While classic mode does add a lot to the Fire Emblem experience, such as tension, extra strategy, and realism, it only suits certain players. Permadeath is a staple of the series and one of the things it became known for, so it is an important part of any Fire Emblem game. However, its difficulty and lack of story impact mean that it is not required in order to enjoy Fire Emblem. In some cases, it is better to play casual mode and enjoy the story and gameplay without worrying about losing a beloved character. Classic mode should only be considered if the player knows that they can handle the difficulty and loss of units without resorting to save scumming. Otherwise, there is no shame in selecting casual mode if it is more enjoyable.
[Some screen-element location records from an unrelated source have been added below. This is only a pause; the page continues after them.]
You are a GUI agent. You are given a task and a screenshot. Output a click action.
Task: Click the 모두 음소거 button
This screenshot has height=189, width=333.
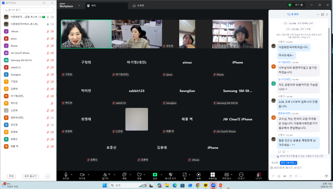tap(30, 176)
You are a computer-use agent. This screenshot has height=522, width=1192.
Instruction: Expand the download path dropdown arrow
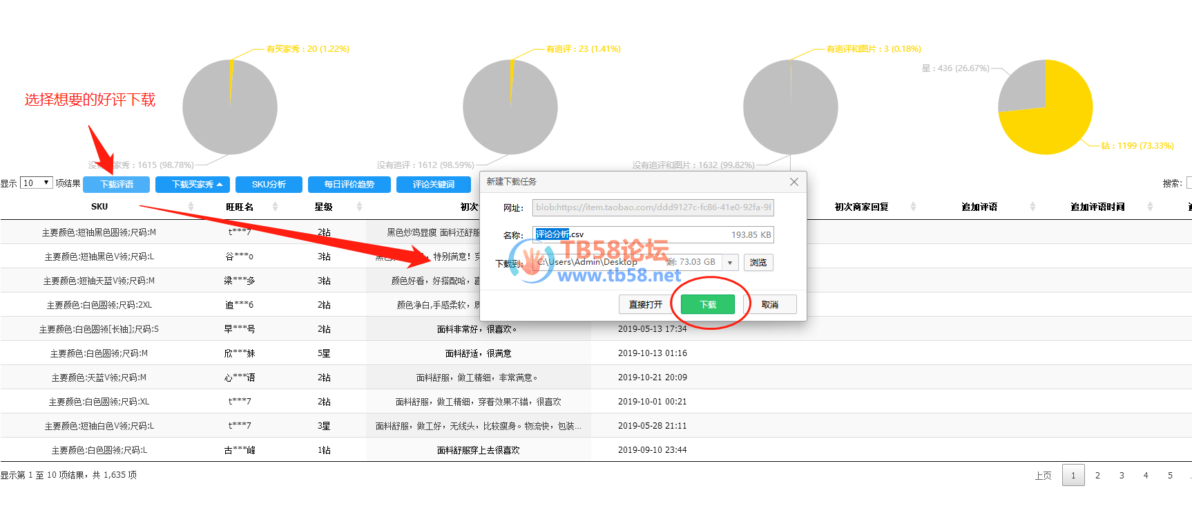729,263
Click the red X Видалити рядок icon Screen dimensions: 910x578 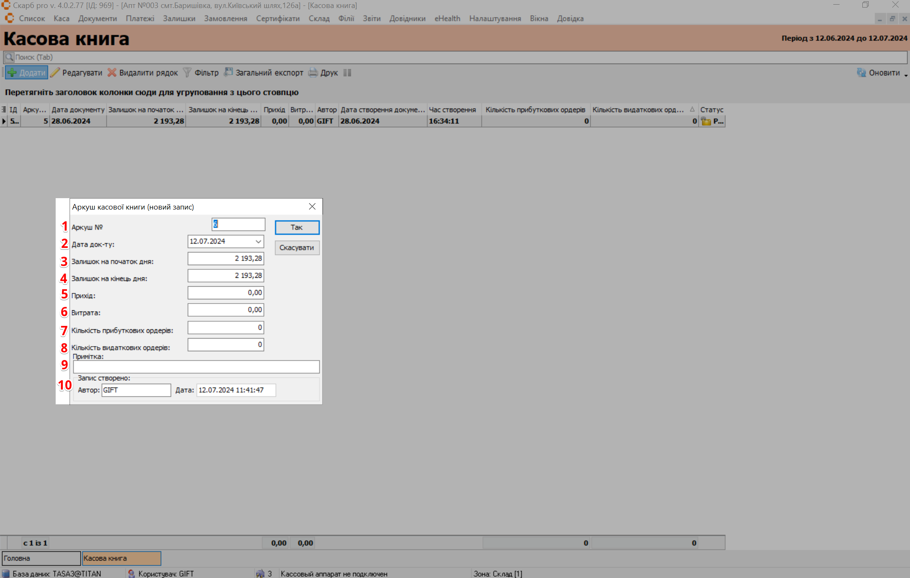[112, 73]
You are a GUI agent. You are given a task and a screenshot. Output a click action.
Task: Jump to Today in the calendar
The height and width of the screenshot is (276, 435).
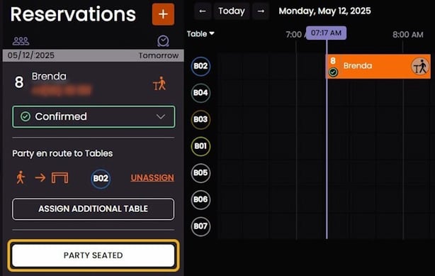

As an aspiring creative writer and artist, I dedicate most of my free time to drawing or creating ideas for video games. When I am not working on my creative pursuits, I am usually playing Fire Emblem, The Legend of Zelda, or Genshin Impact.

1 Comment

1 Comment

  1. Konstantin Kunz

    August 28, 2022 at 6:15 am

    From my opinion Permadeath has always been the holy cow of the nations founder that actually nobody likes as it takes their delight but out of respect for the work of the founder some developed stockholm syndrom. Today this cow is actually permanently ill and only suffers but nobody dares to give it a shot because of those few so they wait until it dies from itself.
    Because what Permadeath needs is in conflict with having at the same a good difficulty, no grinding and fleshed out characters. Especially fleshed out Characters.
    Because the better the characters the more people love them so they do not want to see them die.
    But all this permadeath games from earlier need a big cast of characters so they can refill their losses. But so many characters can not really be fleshed out by todays standard unless you do it like Fates and sell one game three times.
    The other problem with Permadeath is, it takes from players that what they love the most. So instead most players will not see the death through but restart which is why they invented the turnwheel to respect the time of those masochists. If there would be no casual mode then they would need like in Sacred Stones to offer the option to grind the units so nobody dies which in turn would make the game very easy.